▸ Work request:
Which lines of the records contain the word "Given"? Copy each one.

▸ Supplied material:
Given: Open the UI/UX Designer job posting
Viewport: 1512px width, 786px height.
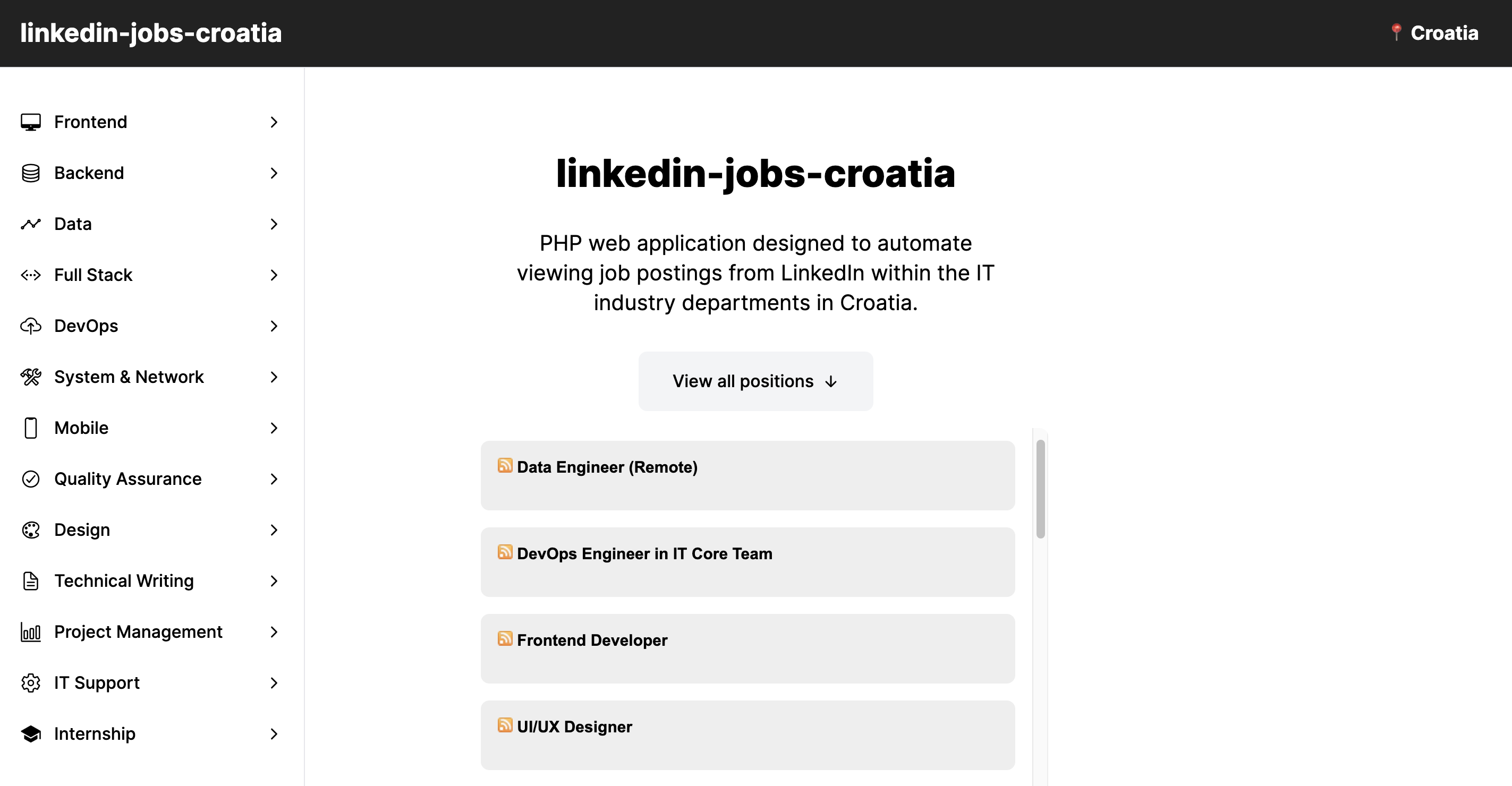Looking at the screenshot, I should coord(574,726).
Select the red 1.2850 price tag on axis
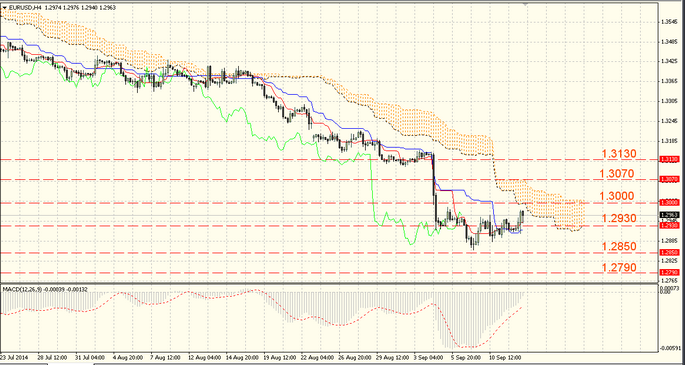The height and width of the screenshot is (365, 685). (669, 253)
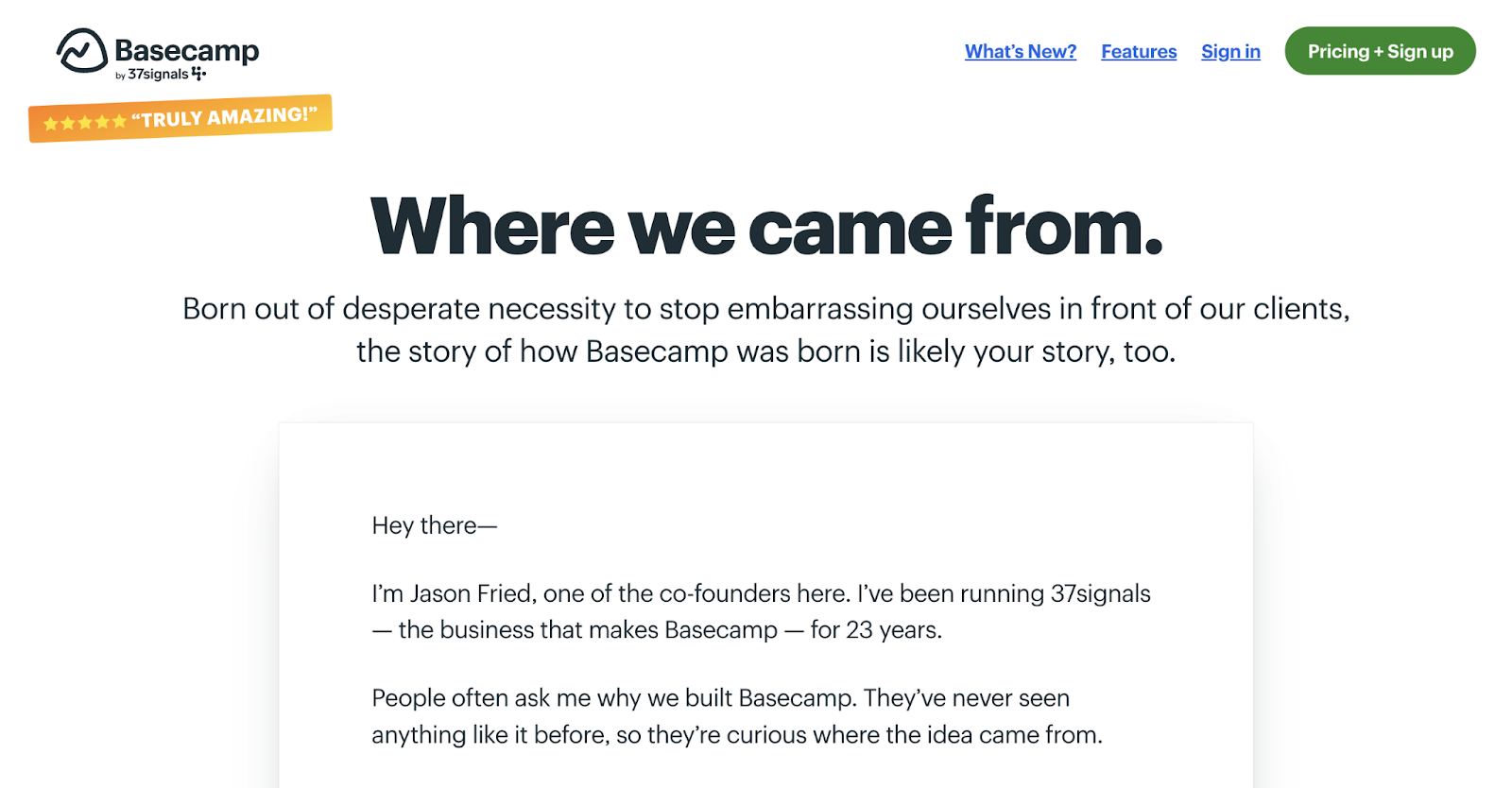
Task: Click the 'Hey there—' greeting in the letter
Action: coord(435,525)
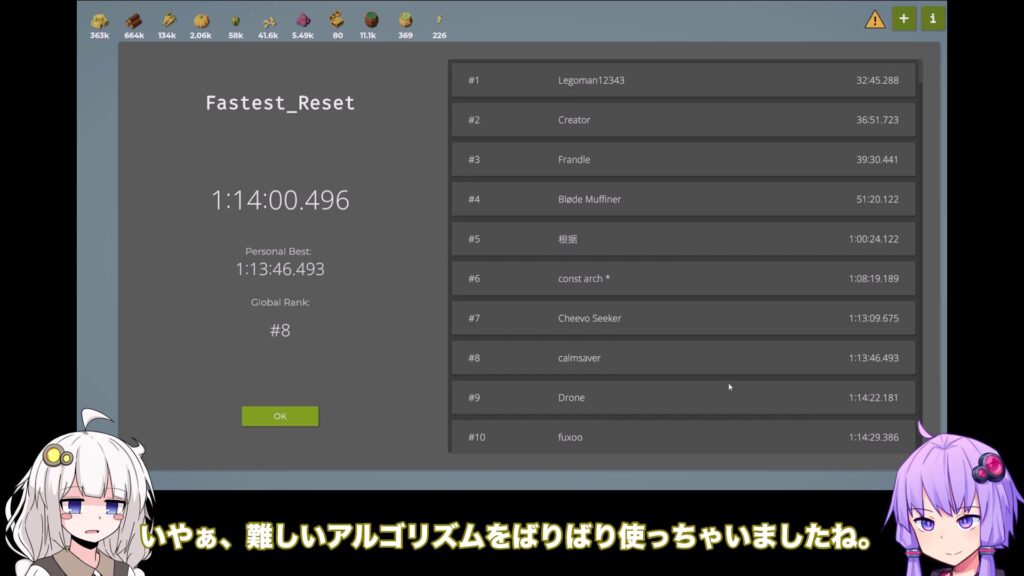Click the hay resource icon showing 363k
The image size is (1024, 576).
tap(99, 21)
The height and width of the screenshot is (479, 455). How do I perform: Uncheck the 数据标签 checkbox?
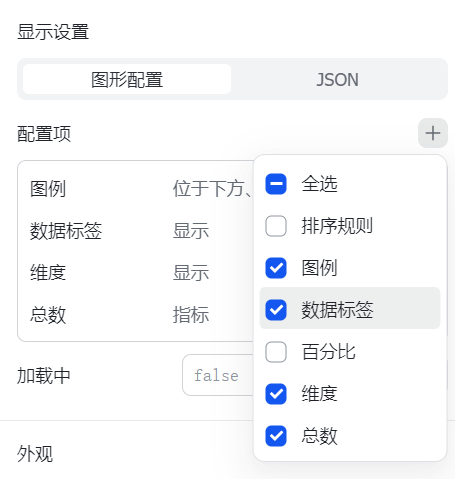click(x=276, y=310)
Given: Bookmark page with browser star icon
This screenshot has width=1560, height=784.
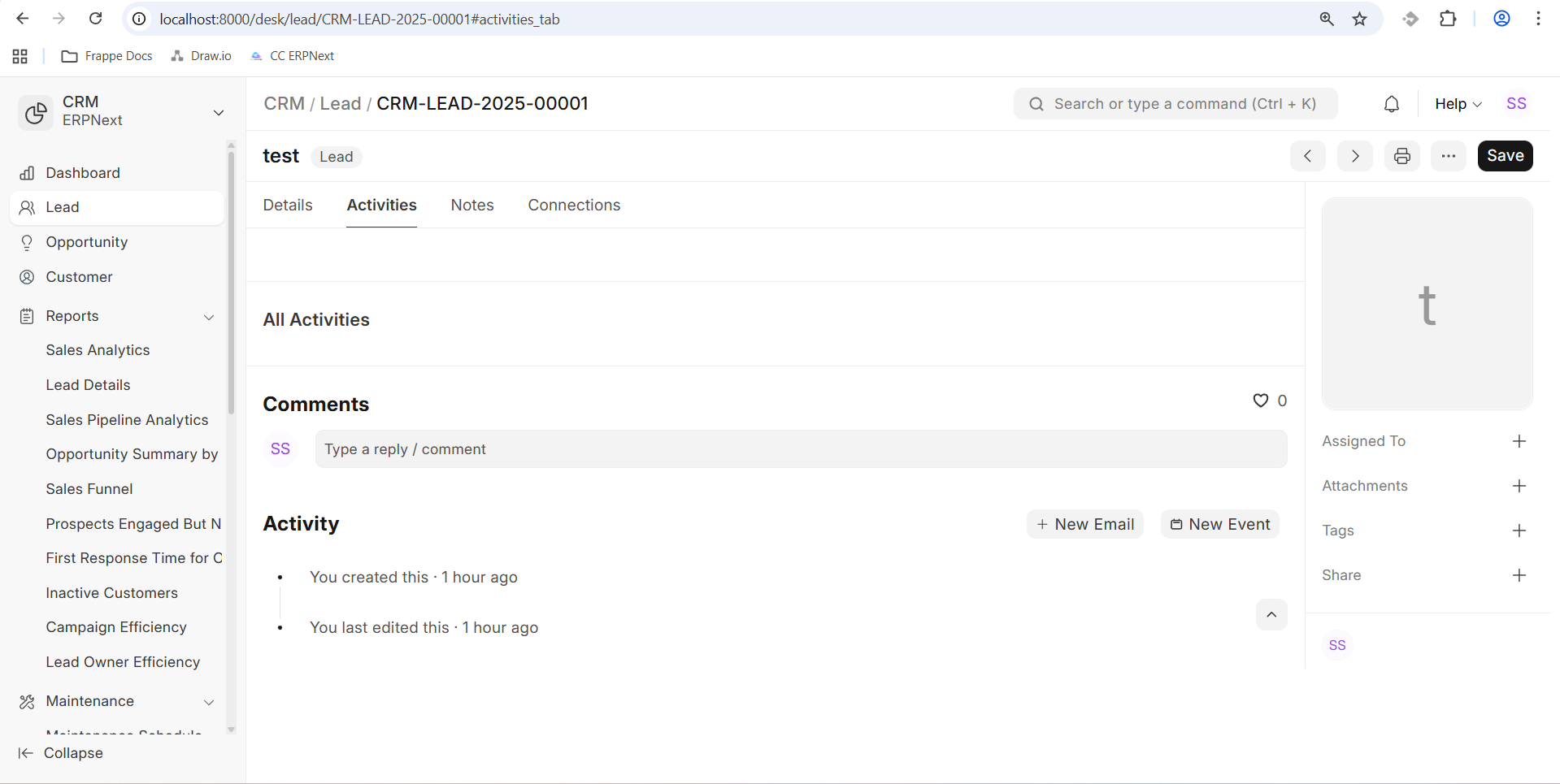Looking at the screenshot, I should pos(1359,19).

▸ Exercise output:
Given: Open the UI/UX Designer job posting
Given: Bookmark page with browser star icon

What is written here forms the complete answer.